We will not disturb a decision denying a continuance absent a manifest
abuse of discretion. Lewis v. Bell. 45 Wn. App. 192, 196, 724 P.2d 425 (1986).
A court properly denies a continuance where the requesting party does not offer
a good reason for the delay in obtaining the desired evidence, jd. at 196. Here,
Agour's counsel claimed to have had no opportunity to take the deposition of
Henry Winsor in New Zealand. But, as the trial court noted, the motion for
summary judgment had been pending for nearly five months "and discovery
could have been had at any time but [was not] attempted." The court was within
its discretion in denying a continuance.
For similar reasons, the court did not abuse its discretion in denying
consolidation. Leader Nat'l Ins. Co. v. Torres. 51 Wn. App. 136, 142, 751 P.2d
1252 (1988), affd, 113 Wn.2d 366, 779 P.2d 722 (1989) (decision regarding
consolidation will be reversed only upon a showing of abuse of discretion and
resulting prejudice).
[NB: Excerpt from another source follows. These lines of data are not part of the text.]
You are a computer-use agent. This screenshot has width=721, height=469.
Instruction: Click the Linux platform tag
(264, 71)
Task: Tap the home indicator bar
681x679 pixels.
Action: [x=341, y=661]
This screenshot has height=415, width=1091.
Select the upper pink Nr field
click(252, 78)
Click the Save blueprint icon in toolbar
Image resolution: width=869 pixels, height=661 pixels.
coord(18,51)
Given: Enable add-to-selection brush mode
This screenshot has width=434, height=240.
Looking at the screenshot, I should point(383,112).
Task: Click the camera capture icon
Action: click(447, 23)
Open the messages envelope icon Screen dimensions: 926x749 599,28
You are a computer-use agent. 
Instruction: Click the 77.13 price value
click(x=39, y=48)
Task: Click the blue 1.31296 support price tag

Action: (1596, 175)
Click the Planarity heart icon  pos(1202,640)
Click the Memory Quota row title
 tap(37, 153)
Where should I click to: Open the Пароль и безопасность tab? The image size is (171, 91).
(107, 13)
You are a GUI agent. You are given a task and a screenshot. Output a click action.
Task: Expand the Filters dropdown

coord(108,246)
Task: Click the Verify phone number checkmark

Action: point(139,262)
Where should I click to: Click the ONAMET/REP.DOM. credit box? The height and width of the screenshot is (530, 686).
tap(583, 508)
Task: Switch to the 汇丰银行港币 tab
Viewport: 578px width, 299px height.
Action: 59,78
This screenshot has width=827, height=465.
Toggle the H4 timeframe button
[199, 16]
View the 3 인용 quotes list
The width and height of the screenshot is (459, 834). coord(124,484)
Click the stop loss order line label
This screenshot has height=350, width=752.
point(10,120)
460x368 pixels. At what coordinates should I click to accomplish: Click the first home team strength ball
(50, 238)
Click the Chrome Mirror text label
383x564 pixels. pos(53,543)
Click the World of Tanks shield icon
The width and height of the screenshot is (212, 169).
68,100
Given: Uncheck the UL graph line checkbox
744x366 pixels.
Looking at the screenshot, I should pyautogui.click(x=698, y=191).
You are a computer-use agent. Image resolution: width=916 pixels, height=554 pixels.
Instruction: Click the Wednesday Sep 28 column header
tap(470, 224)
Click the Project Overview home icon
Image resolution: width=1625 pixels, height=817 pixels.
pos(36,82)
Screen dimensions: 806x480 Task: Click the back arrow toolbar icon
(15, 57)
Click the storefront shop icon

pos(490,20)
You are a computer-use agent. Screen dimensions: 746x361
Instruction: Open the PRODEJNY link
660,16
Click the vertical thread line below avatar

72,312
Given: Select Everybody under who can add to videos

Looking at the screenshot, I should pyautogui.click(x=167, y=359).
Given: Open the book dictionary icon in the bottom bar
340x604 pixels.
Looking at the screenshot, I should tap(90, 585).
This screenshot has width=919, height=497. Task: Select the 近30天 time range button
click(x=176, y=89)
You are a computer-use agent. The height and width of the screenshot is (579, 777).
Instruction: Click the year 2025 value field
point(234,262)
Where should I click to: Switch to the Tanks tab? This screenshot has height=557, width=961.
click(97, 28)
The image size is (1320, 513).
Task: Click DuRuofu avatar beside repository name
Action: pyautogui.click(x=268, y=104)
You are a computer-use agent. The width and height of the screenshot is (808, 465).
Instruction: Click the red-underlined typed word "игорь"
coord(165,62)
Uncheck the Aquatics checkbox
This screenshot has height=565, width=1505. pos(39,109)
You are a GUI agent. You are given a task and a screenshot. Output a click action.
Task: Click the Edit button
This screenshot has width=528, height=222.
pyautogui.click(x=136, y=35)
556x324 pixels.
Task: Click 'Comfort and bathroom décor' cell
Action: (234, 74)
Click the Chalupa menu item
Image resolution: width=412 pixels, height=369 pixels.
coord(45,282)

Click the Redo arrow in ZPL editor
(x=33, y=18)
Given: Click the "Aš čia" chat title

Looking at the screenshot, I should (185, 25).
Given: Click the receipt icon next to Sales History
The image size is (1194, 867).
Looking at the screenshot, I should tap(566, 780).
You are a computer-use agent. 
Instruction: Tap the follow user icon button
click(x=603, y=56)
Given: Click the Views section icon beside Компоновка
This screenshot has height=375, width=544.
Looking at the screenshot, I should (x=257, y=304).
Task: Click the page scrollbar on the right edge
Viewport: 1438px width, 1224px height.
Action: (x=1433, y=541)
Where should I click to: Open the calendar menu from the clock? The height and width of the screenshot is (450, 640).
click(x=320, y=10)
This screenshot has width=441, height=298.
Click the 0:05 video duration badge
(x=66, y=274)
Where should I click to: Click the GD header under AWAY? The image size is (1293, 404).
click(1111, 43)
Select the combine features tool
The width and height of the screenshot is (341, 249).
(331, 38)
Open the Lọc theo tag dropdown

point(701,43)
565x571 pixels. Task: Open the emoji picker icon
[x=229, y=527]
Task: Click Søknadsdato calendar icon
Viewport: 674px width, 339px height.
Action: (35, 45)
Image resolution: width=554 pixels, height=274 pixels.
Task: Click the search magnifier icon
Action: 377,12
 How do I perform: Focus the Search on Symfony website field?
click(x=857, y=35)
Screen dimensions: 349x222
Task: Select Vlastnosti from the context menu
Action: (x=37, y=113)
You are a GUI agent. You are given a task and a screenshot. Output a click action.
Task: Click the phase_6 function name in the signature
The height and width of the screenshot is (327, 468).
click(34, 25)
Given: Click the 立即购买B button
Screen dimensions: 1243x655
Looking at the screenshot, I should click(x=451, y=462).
CR 42(a) provides:
When actions involving a common question of law or fact are
pending before the court, it may order a joint hearing or trial of
any or all the matters in issue in the actions; it may order all the
actions consolidated; and it may make such orders concerning
proceedings therein as may tend to avoid unnecessary costs or
delay.
No. 70206-8-1 / 7
In this case, the motion to consolidate was filed more than four months after the
initial motion for summary judgment, after briefing on the summary judgment
motions, and just before the hearings on both motions. And, as Dalrymple
correctly points out, the second suit was entirely unnecessary and duplicative
since Agour could have simply served Dalrymple again in the first suit. In these
circumstances, we cannot say the court abused its discretion.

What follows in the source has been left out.